(Dataset entries)
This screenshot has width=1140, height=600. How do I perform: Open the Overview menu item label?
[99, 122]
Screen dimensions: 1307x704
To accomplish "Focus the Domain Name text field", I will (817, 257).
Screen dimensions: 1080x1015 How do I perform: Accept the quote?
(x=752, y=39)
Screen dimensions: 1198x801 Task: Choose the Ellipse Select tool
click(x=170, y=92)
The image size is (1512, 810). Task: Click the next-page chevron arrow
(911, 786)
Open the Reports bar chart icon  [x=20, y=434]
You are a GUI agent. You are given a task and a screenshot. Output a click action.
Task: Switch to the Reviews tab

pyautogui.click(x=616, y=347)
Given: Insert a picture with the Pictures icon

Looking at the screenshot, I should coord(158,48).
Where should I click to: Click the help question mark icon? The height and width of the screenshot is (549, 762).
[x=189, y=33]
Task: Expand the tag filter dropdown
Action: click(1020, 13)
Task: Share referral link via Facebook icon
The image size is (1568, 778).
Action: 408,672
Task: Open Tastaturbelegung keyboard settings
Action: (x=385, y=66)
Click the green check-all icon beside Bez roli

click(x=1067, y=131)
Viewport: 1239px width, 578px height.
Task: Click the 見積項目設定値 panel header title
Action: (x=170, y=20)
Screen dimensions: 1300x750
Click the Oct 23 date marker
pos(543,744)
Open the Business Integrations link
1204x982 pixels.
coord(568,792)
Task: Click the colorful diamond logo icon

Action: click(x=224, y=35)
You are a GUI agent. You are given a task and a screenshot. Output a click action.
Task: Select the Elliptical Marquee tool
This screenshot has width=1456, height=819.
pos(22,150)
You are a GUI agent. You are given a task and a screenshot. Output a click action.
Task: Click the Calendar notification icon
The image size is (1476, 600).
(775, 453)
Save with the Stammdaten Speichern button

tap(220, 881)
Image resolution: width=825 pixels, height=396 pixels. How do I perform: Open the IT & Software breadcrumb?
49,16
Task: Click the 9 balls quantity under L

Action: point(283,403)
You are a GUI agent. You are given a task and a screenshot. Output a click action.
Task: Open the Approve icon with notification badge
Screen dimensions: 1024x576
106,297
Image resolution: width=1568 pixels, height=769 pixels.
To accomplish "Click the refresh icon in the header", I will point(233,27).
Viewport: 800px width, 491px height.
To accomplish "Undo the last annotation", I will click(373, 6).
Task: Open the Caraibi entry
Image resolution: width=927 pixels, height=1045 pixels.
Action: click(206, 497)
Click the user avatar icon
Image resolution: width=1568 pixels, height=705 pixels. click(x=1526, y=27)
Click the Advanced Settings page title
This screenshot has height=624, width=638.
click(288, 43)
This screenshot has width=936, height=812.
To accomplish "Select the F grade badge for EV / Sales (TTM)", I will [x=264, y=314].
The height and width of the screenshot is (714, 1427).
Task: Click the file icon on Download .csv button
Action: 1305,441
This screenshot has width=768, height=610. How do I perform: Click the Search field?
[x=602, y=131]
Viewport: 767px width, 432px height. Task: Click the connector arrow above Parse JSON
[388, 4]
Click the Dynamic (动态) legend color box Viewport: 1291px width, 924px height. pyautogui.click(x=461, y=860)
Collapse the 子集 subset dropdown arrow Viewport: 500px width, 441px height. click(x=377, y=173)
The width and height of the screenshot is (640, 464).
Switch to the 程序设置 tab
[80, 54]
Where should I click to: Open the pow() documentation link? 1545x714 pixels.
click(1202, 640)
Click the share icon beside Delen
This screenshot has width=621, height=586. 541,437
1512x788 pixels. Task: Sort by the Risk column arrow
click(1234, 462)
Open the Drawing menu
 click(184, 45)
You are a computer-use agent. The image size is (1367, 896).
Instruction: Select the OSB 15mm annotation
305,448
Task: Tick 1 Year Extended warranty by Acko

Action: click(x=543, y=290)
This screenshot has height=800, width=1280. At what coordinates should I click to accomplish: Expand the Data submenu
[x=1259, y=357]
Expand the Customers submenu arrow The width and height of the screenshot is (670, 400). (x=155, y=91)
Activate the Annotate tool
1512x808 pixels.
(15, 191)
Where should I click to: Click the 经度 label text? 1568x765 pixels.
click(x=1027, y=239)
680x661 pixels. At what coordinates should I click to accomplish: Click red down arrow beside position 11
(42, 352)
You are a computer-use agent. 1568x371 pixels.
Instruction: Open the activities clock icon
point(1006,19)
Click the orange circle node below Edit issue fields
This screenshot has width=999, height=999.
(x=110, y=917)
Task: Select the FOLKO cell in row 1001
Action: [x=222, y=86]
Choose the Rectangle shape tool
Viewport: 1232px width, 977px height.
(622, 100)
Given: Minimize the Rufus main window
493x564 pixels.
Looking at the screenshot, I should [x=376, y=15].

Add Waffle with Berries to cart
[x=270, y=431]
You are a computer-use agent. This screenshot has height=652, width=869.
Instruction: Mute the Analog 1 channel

What you are asked to do: Print the records word for word, from their first line through the line containing "Looking at the screenshot, I should coord(158,48).".

Exercise result:
This screenshot has width=1140, height=600. How do I perform: Open the Overview menu item label?
[99, 122]
Screen dimensions: 1307x704
To accomplish "Focus the Domain Name text field", I will (817, 257).
Screen dimensions: 1080x1015 How do I perform: Accept the quote?
(x=752, y=39)
Screen dimensions: 1198x801 Task: Choose the Ellipse Select tool
click(x=170, y=92)
The image size is (1512, 810). Task: Click the next-page chevron arrow
(911, 786)
Open the Reports bar chart icon  [x=20, y=434]
You are a GUI agent. You are given a task and a screenshot. Output a click action.
Task: Switch to the Reviews tab

pyautogui.click(x=616, y=347)
Given: Insert a picture with the Pictures icon

Looking at the screenshot, I should coord(158,48).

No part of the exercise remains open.